Leading up to Mud Island River Park’s 30th anniversary celebration, changes have been made everywhere from its logo to its concert series and even upgrades in areas that were damaged during last May’s Mississippi River flood.
Visitors walk along the curves of the river walk at Mud Island River Park, which will open to the public April 14.
(Photo: Lance Murphey)
After weeks of event planning, sprucing up the grounds, and hiring and training new staff, opening day for the 52-acre park is Saturday, April 14.
The first event will be the Rock n’ Romp, a kid-friendly backyard party with local musicians. Other activities include a Kids Katch Youth Fishing Experience, several opportunities to Sleep Out on the Mississippi and a Civil War Sesquicentennial Event.
Before the official start to the season, Mud Island has already booked and sold tickets for four concerts in the Amphitheater – Wilco (May 19), Funk Fest (June 15-16), Norah Jones (June 22), and James Taylor (July 15), which is sold out.
“This is the first time in Riverfront Development Corp.’s 11-year history of managing the Park that we’ve announced shows this early,” said Mud Island River Park’s general manager Trey Giuntini. “And already all three Saturdays in April have events scheduled. We’re hitting on all cylinders from day one.”
Last year, the park tallied 140,000 visitors despite being closed completely for two weeks in May. About 65 percent of that total was made up of tourists and 35 percent was local visitation.
“This is great considering that when RDC took over management of the park, the visitation averaged about 80 percent tourist and 20 percent local,” Giuntini said. “One of our goals was to increase local visitation at the park. Special events and concerts help to drive this visitation and this season will be no different. Juxtapose James Taylor in July with the Funk Fest in June and you start to see the diversity.”
Giuntini said one of the most challenging aspects of his job over the years has been to adequately promote each aspect of the park.
“If I only managed one aspect of this park, I could create an entire marketing campaign and have that area shine on its own merits,” Giuntini said. “Tourists love the Mississippi River Museum and the Riverwalk model.
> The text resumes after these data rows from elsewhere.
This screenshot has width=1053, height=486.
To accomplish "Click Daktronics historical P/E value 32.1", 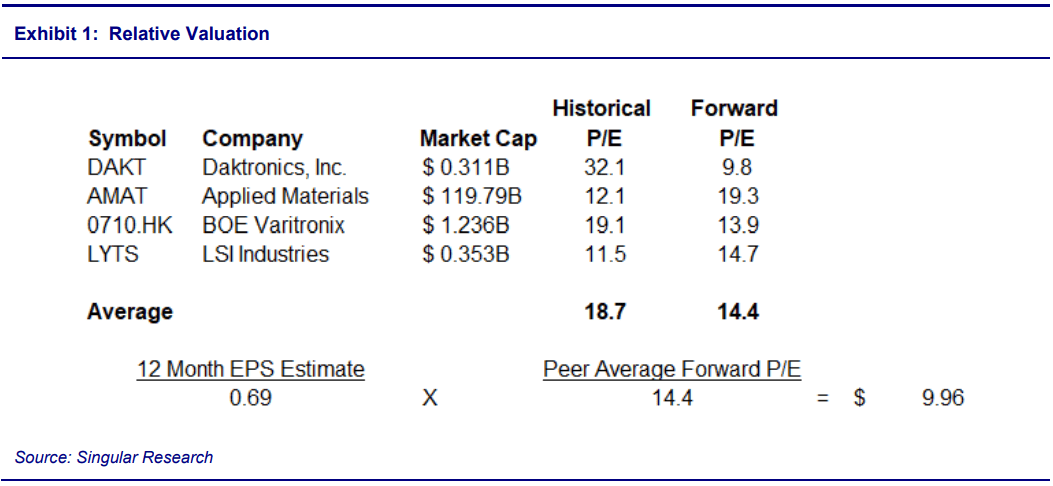I will coord(604,168).
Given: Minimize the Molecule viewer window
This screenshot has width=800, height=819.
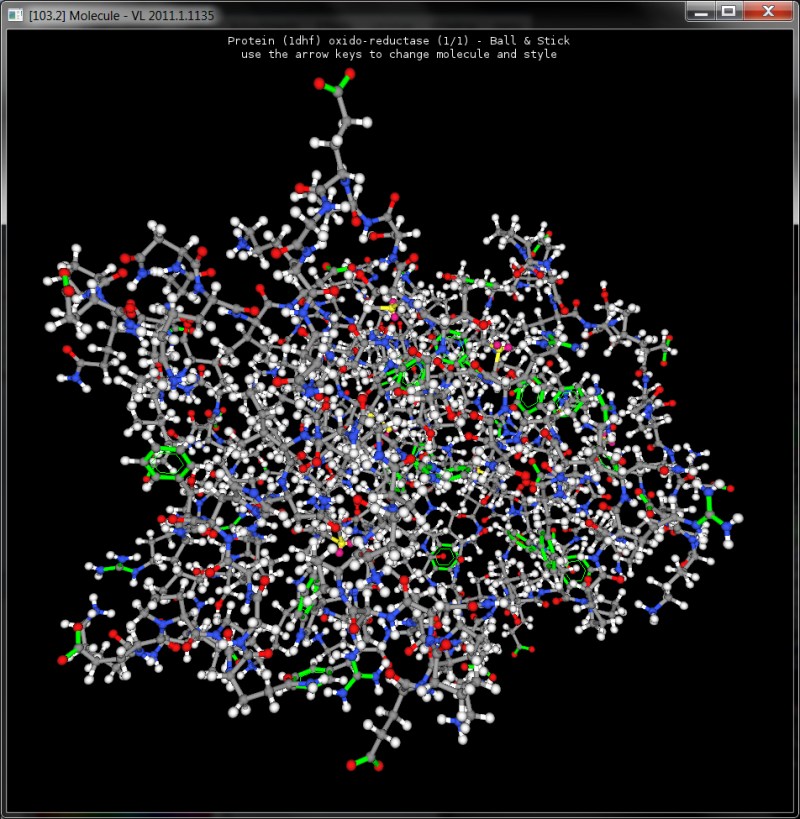Looking at the screenshot, I should pos(700,11).
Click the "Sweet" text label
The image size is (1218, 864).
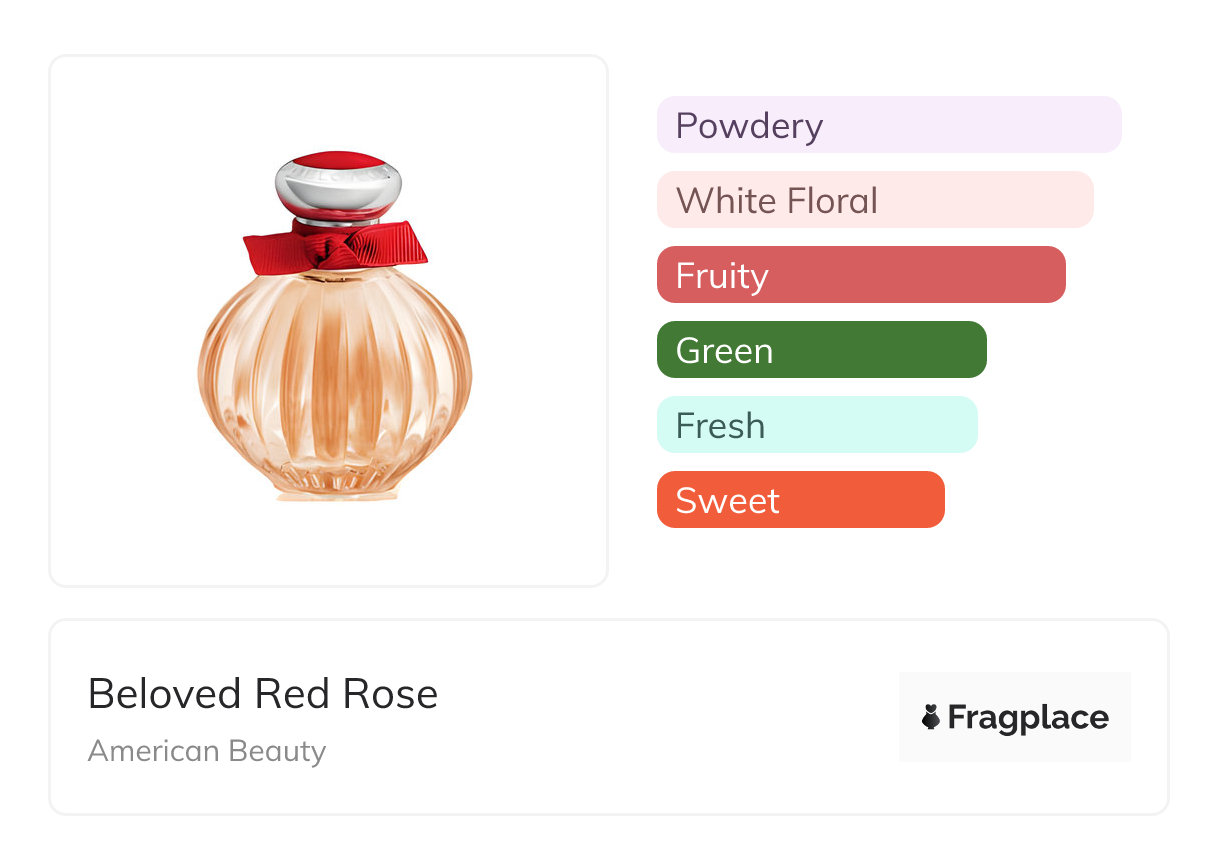click(x=727, y=501)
For the first-time visitor, the museum, Riverwalk and monorail offer one of the most unique experiences in the world. For the local visitor, special events and concerts bring them to the island. Then, we have a good number of people that canoe, kayak or ride bikes. Thousands of people each year attend an event at one of our banquet facilities.”
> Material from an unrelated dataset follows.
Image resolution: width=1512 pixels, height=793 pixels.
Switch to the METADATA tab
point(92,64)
One way Mud Island River Park touts its attractions is through social media. It’s a campaign that was started about two years ago in efforts to interact with its audience and provide immediate answers.
“Websites years ago proved to be the best means of getting information, especially detailed information, about our facility into the hands of the public,” Giuntini said. “Today, although still very important, websites can seem too static for the generation of smartphone and tablet users. Social sites such as Facebook and Twitter help us stay in touch and present events, facts and other information in a moment’s notice.”
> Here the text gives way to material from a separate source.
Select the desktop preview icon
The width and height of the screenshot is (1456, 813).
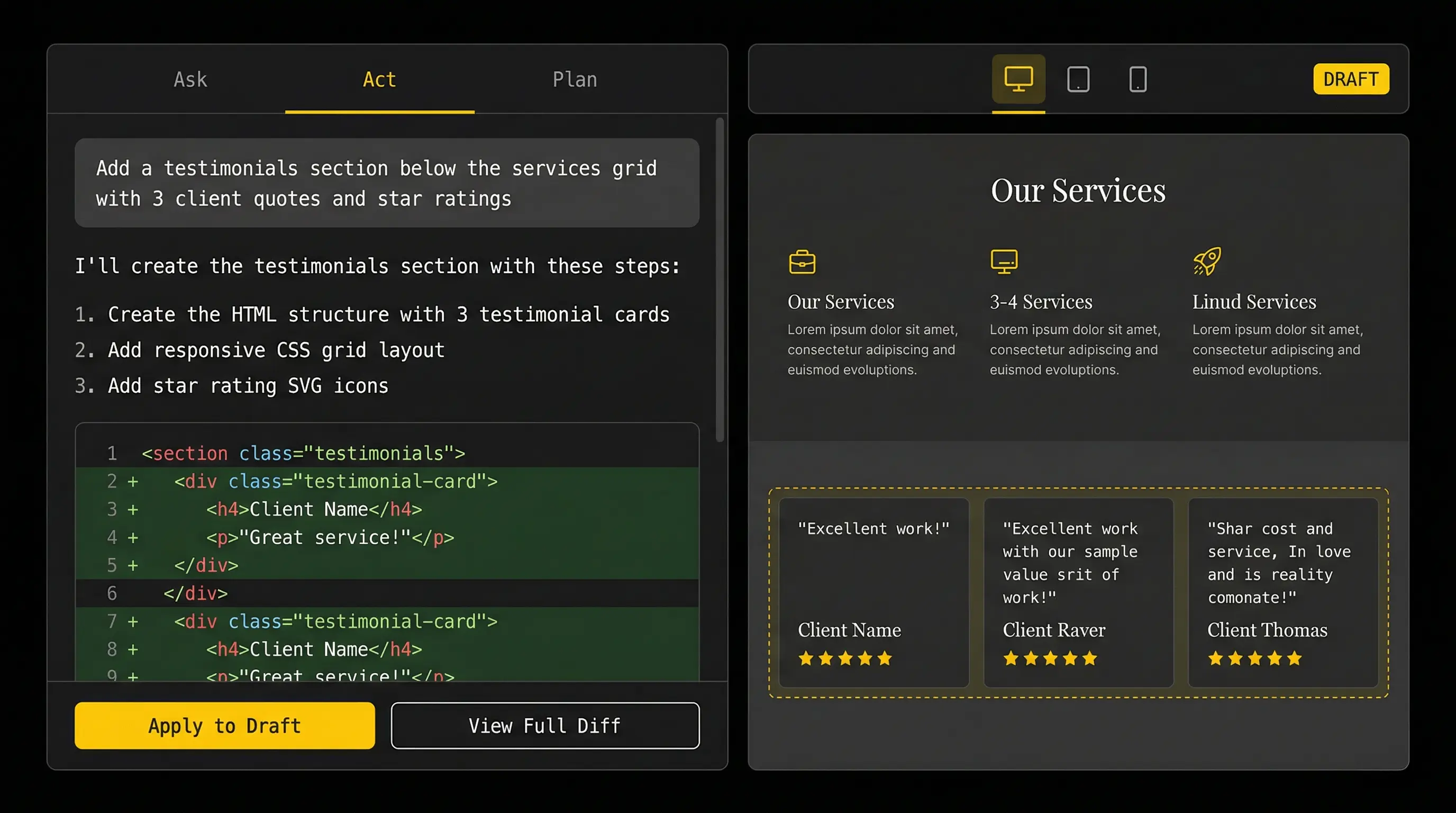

Visitors follow the curves of Mud Island River Park’s Mississippi River model.
(Photo: Lance Murphey)
While permanent exhibits at the museum will basically remain unchanged, the park will add traveling exhibits throughout the season. Improvements to the park this year include upgrades to the Riverwalk kiosk and picnic area, concession areas and Amphitheater restrooms.
New awnings will be installed at River Terrace and in other locations throughout the park, and Gulfport Grill has been completely renovated and will open for the first time since being closed due to flood damage.
Mud Island’s logo is also different. The park has incorporated the 30th anniversary into its design to remind everyone that it’s been bringing families to the river for three decades.
“The Mississippi River is woven into the fabric of America. It has been a major force in shaping the land and people of this country,” Giuntini said. “We have people from all over the world come to Memphis to learn about and experience the mighty Mississippi River. This park was built as a recreational, educational and entertainment facility that showcases America’s greatest waterway and we have this wonderful attraction here in Memphis.”